_THE REQUEST_. Please return everything in the data from the line containing "Click Use as Final Media button" down to the line containing "The height and width of the screenshot is (349, 465).", both lines included, reproduced character for character.

_AVAILABLE DATA_.
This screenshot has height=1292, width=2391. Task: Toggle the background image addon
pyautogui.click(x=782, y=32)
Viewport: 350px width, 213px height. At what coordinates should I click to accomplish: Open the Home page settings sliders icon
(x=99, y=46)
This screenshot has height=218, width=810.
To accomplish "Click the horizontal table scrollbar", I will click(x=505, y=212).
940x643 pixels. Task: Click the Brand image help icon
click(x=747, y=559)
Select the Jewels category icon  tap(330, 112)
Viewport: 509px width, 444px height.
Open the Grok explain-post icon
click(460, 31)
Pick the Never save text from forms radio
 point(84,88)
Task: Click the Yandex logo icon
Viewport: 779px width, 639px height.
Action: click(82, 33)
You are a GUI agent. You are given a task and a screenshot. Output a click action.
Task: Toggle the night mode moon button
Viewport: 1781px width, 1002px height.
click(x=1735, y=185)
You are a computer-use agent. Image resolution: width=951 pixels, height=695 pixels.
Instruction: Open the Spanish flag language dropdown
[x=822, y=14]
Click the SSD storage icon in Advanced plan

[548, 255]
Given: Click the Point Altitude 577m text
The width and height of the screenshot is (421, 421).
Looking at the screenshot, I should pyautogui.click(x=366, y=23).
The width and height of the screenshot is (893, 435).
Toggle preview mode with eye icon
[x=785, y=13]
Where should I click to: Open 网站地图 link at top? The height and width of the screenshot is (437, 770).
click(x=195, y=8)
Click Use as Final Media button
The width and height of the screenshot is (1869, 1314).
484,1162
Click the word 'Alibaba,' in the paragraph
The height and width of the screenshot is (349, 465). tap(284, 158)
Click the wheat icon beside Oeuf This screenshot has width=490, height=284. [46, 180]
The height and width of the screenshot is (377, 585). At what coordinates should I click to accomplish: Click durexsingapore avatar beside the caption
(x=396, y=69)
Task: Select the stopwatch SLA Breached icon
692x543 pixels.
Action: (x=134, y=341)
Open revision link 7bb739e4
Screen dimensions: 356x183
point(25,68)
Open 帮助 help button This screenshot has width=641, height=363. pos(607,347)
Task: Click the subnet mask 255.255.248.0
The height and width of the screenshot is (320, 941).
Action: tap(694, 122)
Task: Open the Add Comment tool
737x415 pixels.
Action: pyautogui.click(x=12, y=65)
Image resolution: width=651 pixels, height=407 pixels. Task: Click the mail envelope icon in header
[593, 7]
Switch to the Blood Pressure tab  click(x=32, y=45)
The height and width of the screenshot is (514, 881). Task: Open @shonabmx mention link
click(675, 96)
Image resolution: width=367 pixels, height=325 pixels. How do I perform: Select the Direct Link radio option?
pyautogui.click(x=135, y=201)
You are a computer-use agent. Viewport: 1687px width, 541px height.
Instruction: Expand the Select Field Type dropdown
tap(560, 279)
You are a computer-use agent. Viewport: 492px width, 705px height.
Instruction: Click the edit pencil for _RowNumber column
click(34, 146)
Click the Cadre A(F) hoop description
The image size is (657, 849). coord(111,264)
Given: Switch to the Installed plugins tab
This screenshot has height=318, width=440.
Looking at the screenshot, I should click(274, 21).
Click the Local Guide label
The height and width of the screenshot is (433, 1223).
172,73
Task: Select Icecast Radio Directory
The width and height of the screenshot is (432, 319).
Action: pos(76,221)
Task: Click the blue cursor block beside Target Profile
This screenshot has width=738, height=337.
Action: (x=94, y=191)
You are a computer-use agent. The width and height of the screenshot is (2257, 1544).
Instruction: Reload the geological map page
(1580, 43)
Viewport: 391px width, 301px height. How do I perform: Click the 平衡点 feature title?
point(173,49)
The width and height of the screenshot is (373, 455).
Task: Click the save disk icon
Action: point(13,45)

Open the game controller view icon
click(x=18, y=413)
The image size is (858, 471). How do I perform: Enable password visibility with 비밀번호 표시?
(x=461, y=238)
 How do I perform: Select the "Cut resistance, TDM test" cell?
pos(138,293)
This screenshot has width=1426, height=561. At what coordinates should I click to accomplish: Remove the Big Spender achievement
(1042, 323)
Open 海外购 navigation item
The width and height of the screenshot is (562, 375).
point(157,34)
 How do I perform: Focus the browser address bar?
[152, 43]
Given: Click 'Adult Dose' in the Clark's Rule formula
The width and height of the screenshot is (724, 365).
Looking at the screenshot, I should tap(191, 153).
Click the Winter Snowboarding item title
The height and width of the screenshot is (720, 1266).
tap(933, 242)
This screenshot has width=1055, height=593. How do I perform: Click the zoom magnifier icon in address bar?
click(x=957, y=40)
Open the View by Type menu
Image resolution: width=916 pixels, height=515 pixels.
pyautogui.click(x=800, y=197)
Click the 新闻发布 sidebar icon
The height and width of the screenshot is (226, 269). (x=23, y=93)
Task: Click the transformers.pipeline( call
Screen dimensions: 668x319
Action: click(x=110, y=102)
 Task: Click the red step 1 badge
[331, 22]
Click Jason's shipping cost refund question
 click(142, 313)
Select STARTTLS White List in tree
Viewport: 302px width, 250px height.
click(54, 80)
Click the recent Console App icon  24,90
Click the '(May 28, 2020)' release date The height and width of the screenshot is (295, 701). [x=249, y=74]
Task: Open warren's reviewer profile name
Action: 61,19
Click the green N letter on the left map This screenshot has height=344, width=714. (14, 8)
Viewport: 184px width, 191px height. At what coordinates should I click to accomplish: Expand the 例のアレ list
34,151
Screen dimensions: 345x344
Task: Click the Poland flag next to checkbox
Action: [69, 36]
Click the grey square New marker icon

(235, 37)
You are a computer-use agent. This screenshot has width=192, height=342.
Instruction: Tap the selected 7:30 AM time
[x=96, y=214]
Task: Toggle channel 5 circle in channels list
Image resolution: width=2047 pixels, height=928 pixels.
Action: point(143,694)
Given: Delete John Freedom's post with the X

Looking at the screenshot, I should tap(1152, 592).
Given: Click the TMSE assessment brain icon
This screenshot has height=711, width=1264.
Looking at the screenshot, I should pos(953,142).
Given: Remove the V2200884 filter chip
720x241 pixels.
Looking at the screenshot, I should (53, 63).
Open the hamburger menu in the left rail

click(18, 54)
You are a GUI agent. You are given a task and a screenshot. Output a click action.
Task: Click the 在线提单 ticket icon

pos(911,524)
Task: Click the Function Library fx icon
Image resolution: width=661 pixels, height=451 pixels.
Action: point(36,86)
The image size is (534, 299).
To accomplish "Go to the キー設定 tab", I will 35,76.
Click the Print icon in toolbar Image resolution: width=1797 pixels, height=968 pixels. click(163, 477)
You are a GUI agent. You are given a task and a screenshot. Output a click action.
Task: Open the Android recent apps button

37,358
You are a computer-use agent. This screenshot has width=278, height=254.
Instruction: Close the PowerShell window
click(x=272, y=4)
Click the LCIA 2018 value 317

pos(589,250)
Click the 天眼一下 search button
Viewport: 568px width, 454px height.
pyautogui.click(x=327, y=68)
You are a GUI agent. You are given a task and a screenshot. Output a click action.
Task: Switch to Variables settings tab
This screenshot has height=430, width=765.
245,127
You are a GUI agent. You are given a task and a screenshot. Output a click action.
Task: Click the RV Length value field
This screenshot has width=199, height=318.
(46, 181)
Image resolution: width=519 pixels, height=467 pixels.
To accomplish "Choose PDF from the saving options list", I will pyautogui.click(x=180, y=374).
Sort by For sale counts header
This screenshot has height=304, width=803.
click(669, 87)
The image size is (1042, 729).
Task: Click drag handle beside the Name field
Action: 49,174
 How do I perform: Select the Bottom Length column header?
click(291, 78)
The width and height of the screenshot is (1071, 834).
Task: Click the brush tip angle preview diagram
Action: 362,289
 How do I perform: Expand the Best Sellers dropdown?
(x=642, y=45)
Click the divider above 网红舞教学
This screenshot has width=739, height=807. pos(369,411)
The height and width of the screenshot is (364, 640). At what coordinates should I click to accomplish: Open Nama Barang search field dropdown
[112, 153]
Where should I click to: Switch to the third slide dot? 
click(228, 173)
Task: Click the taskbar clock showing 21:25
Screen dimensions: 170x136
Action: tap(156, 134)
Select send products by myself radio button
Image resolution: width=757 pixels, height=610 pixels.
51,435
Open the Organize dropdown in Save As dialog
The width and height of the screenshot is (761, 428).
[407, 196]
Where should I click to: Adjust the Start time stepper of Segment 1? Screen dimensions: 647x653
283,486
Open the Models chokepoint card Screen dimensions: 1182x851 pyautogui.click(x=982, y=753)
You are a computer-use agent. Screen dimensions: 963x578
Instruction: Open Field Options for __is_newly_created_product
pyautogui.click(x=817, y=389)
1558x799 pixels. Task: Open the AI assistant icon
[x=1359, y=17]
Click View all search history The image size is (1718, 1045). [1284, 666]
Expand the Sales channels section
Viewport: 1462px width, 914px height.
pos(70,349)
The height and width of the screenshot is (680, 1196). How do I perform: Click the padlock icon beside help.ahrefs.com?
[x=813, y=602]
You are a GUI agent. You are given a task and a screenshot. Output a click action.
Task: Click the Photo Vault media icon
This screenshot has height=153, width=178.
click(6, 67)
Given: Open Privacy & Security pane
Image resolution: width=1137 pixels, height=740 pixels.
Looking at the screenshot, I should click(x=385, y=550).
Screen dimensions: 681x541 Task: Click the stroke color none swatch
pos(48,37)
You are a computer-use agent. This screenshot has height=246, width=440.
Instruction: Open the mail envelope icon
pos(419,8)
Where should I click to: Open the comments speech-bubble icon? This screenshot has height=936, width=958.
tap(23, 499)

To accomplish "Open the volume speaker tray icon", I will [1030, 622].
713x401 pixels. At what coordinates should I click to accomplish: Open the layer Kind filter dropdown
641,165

_THE RESULT_.
Click Use as Final Media button
The width and height of the screenshot is (1869, 1314).
484,1162
Click the word 'Alibaba,' in the paragraph
The height and width of the screenshot is (349, 465). tap(284, 158)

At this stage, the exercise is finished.